## EXTRACTED ENTRIES
▬▬▬▬▬▬

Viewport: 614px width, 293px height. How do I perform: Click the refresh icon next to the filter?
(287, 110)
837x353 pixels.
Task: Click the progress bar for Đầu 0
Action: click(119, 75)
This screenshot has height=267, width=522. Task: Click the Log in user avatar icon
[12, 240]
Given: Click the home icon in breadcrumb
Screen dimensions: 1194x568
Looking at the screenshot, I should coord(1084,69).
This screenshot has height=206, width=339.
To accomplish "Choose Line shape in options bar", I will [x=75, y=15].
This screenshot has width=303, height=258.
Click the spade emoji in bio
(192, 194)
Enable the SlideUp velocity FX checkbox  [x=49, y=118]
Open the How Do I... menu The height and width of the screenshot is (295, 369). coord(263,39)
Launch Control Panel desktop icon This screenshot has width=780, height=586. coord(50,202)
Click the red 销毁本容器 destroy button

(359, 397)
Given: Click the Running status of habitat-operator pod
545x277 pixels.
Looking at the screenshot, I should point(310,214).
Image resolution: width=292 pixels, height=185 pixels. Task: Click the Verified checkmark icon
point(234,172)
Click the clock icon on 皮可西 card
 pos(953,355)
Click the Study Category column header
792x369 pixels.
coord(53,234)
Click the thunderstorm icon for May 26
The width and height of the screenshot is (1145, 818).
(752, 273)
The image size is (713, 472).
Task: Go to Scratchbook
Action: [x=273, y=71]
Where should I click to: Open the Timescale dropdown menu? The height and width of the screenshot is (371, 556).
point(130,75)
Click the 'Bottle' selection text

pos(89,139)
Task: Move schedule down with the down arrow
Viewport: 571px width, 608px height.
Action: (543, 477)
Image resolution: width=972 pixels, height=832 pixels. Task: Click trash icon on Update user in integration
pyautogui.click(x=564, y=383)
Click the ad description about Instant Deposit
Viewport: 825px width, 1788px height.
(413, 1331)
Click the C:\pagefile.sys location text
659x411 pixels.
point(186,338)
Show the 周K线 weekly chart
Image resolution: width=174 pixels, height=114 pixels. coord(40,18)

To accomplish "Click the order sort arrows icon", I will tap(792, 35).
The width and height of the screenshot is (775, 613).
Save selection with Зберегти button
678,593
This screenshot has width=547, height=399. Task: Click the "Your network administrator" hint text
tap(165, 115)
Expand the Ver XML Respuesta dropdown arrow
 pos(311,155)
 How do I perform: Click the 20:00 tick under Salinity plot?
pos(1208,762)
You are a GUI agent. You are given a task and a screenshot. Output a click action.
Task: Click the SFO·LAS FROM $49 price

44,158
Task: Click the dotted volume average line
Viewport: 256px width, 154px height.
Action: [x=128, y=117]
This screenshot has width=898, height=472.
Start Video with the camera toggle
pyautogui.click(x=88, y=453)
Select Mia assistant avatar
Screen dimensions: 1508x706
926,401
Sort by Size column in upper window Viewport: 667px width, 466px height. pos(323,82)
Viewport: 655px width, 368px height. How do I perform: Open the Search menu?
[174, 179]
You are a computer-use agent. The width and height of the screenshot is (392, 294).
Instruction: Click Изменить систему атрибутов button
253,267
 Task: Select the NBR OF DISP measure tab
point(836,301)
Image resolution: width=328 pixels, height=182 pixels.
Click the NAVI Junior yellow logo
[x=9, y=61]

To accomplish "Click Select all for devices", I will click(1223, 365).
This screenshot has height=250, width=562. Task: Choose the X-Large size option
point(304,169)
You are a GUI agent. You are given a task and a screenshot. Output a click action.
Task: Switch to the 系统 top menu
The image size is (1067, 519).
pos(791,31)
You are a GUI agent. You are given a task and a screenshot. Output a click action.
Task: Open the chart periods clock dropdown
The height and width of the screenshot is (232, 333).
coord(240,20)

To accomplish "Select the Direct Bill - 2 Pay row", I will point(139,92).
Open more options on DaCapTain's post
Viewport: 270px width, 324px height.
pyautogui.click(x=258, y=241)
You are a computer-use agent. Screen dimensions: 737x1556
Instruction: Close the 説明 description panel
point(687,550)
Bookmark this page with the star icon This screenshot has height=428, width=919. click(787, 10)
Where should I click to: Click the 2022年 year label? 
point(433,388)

▬▬▬▬▬▬

## TASK PROMPT
Pick out every line of the listing containing the word "options", and show those lines.

## PROBLEM SOLUTION
To accomplish "Choose Line shape in options bar", I will [x=75, y=15].
Open more options on DaCapTain's post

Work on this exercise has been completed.